Prevention of Cardiovascular Events in Patients With Prior Heart Attack Using Ticagrelor Compared to Placebo on a Background of Aspirin–Thrombolysis in Myocardial Infarction 54 - PEGASUS-TIMI 54
Contribution To Literature:
The PEGASUS-TIMI 54 trial showed that among aspirin-treated individuals with prior MI, ticagrelor reduced cardiovascular events.
The goal of the trial was to evaluate treatment with ticagrelor compared with placebo among subjects with a prior myocardial infarction (MI) on a background of aspirin therapy.
Subjects with a history of MI (1-3 years prior) on aspirin therapy were randomized to ticagrelor 90 mg bid (n = 7,050) or ticagrelor 60 mg bid (n = 7,045) versus placebo (n = 7,067).
- Total number of enrollees: 21,162
- Duration of follow-up: median 33 months
- Mean patient age: 65 years
- Percentage female: 24%
- Percentage diabetics: 32%
- History of percutaneous coronary intervention: 83%
- Median time from qualifying MI: 1.7 years
- History of ST-segment elevation MI (STEMI): 53%
- History of non-STEMI: 41%
Subjects at least 50 years of age with at least one of the following:
- Age ≥65 years
- Second MI (>1 year ago)
- Multivessel coronary disease
- Creatinine clearance <60 cc/min
- Planned use of an ADP antagonist
- Bleeding disorder
- History of ischemic stroke, intracranial hemorrhage, central nervous system tumor, or vascular abnormality
- Recent gastrointestinal bleed or major surgery
- At risk for bradycardia
- Dialysis or severe liver disease
The primary outcome of cardiovascular death, MI, or stroke occurred in 7.8% of the ticagrelor 90 mg bid group (hazard ratio [HR] vs. placebo = 0.85, p = 0.008), 7.8% of the ticagrelor 60 mg bid group (HR vs. placebo = 0.84, p = 0.004), and 9.0% of the placebo group. This translates into 83 individuals who need to be treated to prevent one adverse event. The association of ticagrelor on the primary outcome was the same in all tested subgroups.
- TIMI major bleeding: 2.6% with ticagrelor 90 mg (HR vs. placebo = 2.7, p < 0.001), 2.3% with ticagrelor 60 mg (HR vs. placebo = 2.3, p < 0.001), and 1.1% with placebo
- Intracranial hemorrhage: 0.6% with ticagrelor 90 mg, 0.6% with ticagrelor 60 mg, and 0.5% with placebo (p = NS for either group vs. placebo)
- All-cause mortality: 5.2% with ticagrelor 90 mg, 4.7% with ticagrelor 60 mg, and 5.2% with placebo (p = 0.99 for ticagrelor 90 mg vs. placebo and p = 0.14 for ticagrelor 60 mg vs. placebo)
- Dyspnea adverse event: 18.9% with ticagrelor 90 mg, 15.8% with ticagrelor 60 mg, and 6.4% with placebo (p < 0.01 for either group vs. placebo)
- All stroke: 1.5% with ticagrelor 60 mg versus 1.9% with placebo (p = 0.034)
- Ischemic stroke: 1.3% with ticagrelor 60 mg versus 1.7% with placebo (p = 0.063)
- Total costs: $10,016 with ticagrelor 60 mg versus $2,333 with placebo (p < 0.001).
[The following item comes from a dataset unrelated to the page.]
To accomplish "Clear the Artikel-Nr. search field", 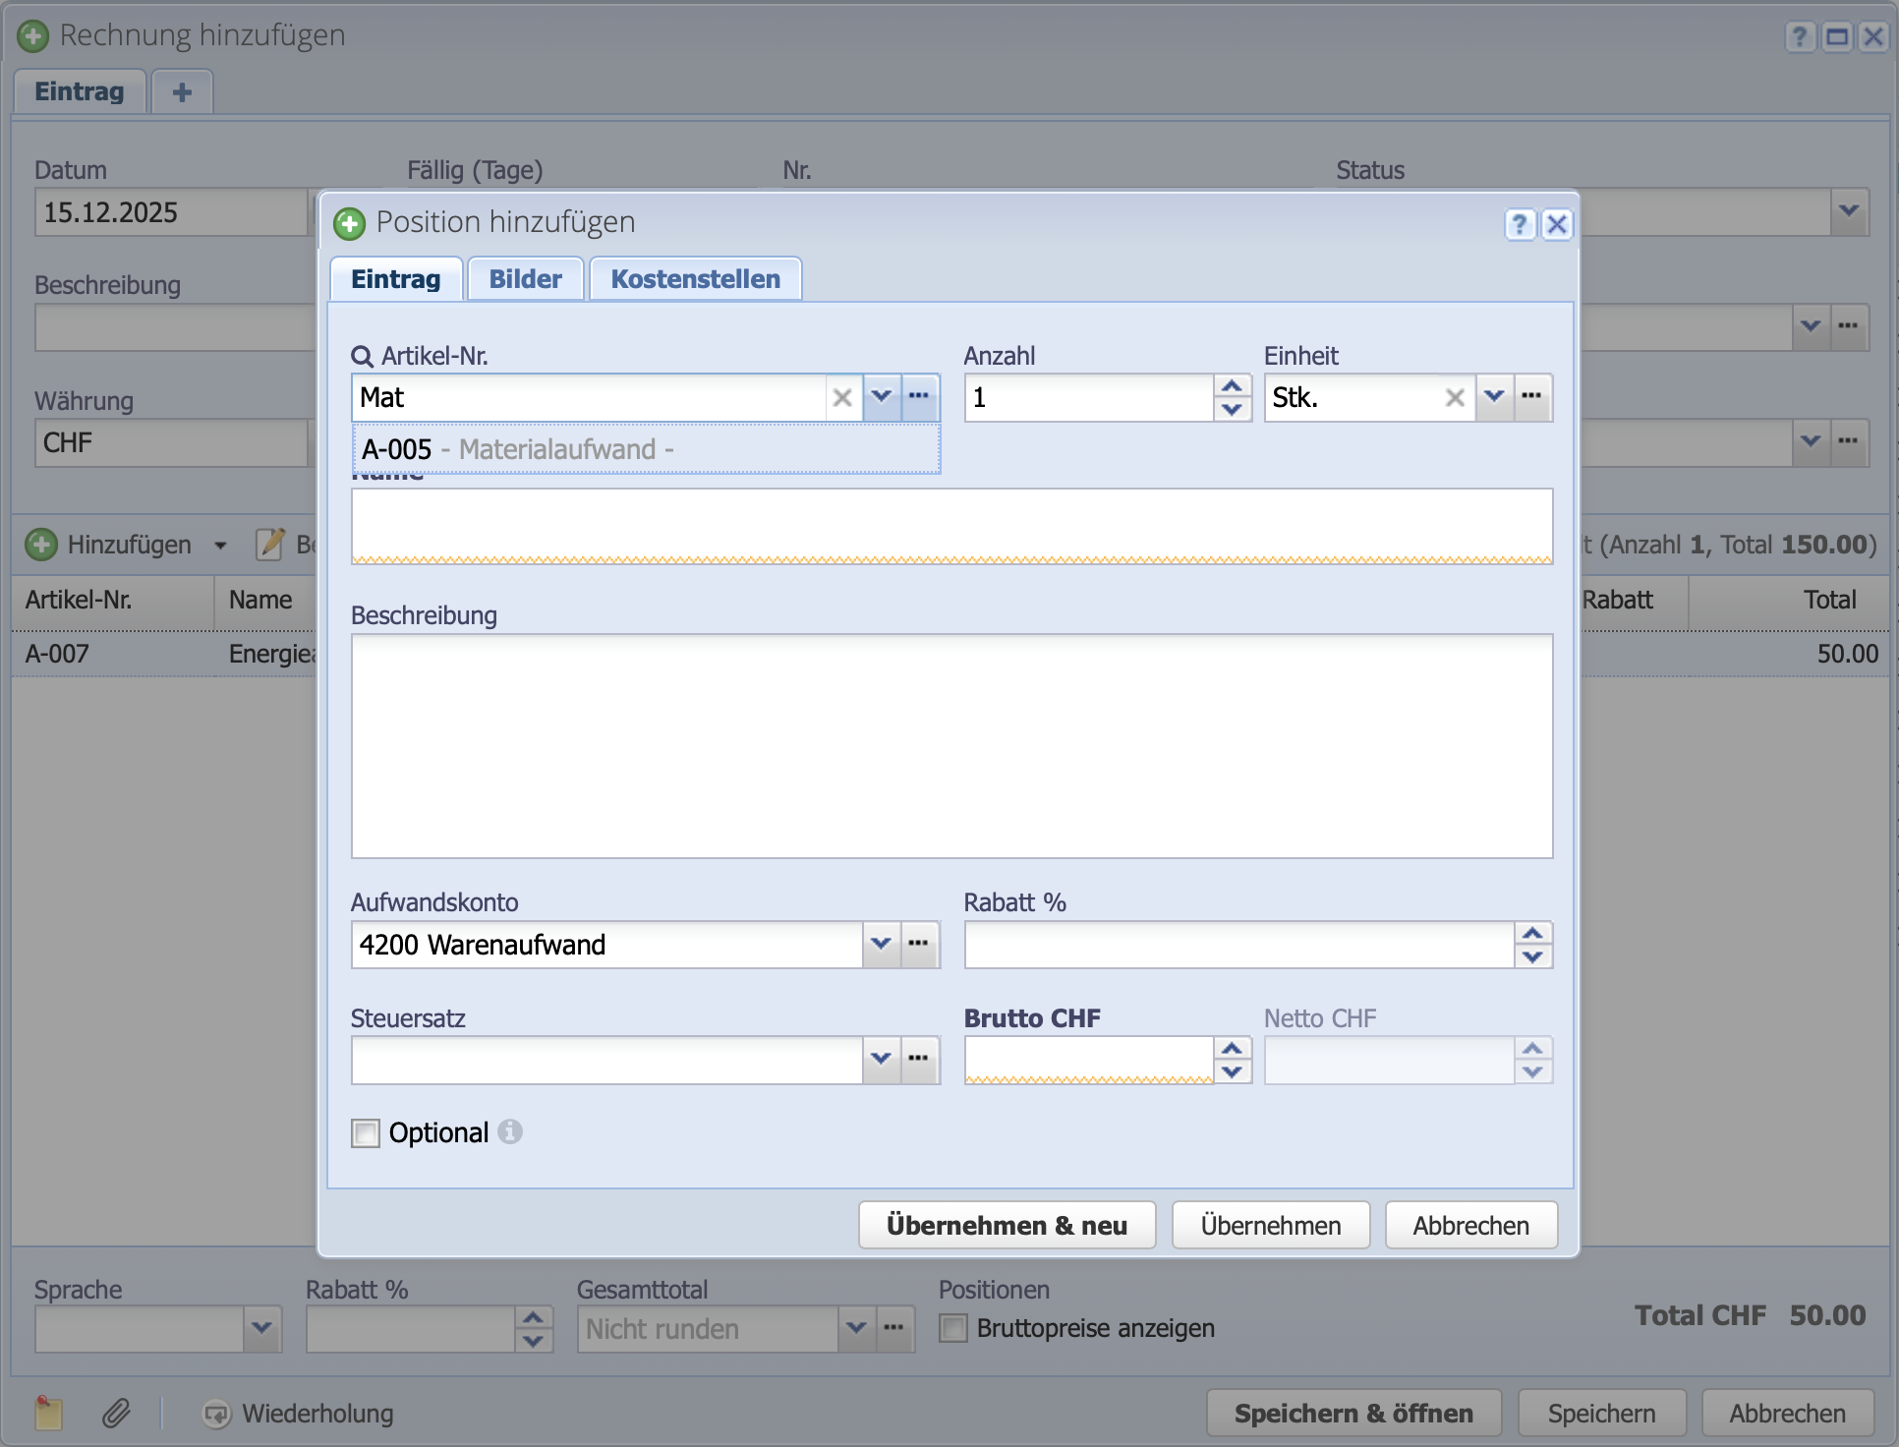I will coord(842,398).
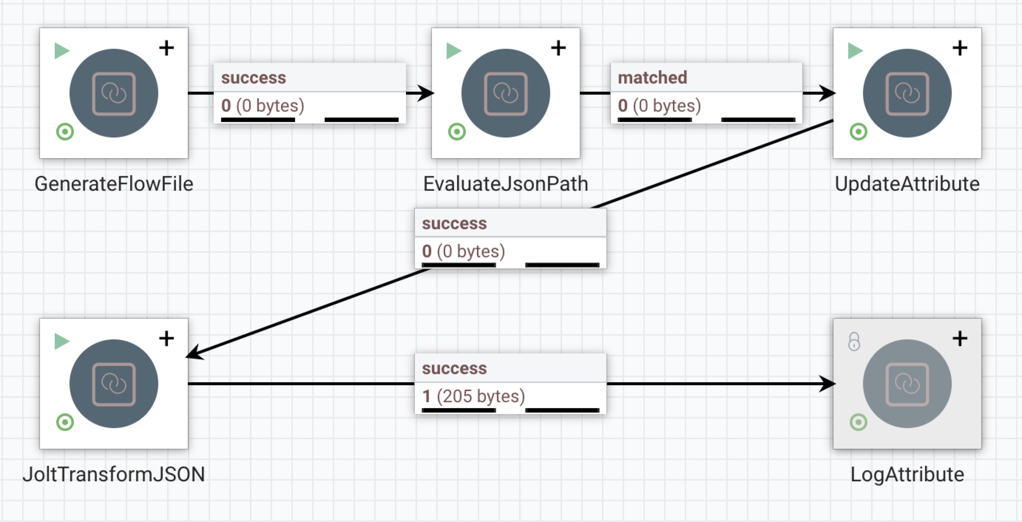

Cost-effectiveness for ticagrelor was enhanced when there was >1 prior MI, multivessel disease, diabetes, renal dysfunction, age <75 years, and peripheral artery disease.
Multivessel coronary disease: A total of 59.4% of patients had multivessel coronary artery disease. Among these, ticagrelor was associated with a reduction in major adverse cardiac events (HR 0.82, p = 0.004) and coronary events (HR 0.76, p < 0.0001). Ticagrelor was associated with an increase in major bleeding (HR 2.67, p < 0.0001), but not intracranial hemorrhage.
Among patients with prior MI on aspirin therapy, the addition of ticagrelor was beneficial. Ticagrelor compared with placebo reduced the risk of cardiovascular death, MI, or stroke. All-cause mortality was similar between the groups. Ticagrelor was also associated with an increase in TIMI major bleeding, but was not associated with an increase in intracranial hemorrhage.
Efficacy and safety were similar among those with multivessel coronary artery disease. The two doses of ticagrelor resulted in a similar degree of efficacy (adverse cardiovascular events) and safety (bleeding). Ticagrelor 60 mg twice daily was associated with a reduction in stroke (ischemic stroke) compared with placebo. Cost-effectiveness for ticagrelor could be enhanced if certain high-risk characteristics were present.
Bansilal S, Bonaca MP, Cornel JH, et al. Ticagrelor for Secondary Prevention of Atherothrombotic Events in Patients With Multivessel Coronary Disease. J Am Coll Cardiol 2018;71:489-96.
Magnuson EA, Li H, Wang K, et al. Cost-Effectiveness of Long-Term Ticagrelor in Patients With Prior Myocardial Infarction: Results From the PEGASUS-TIMI 54 Trial. J Am Coll Cardiol 2017;70:527-38.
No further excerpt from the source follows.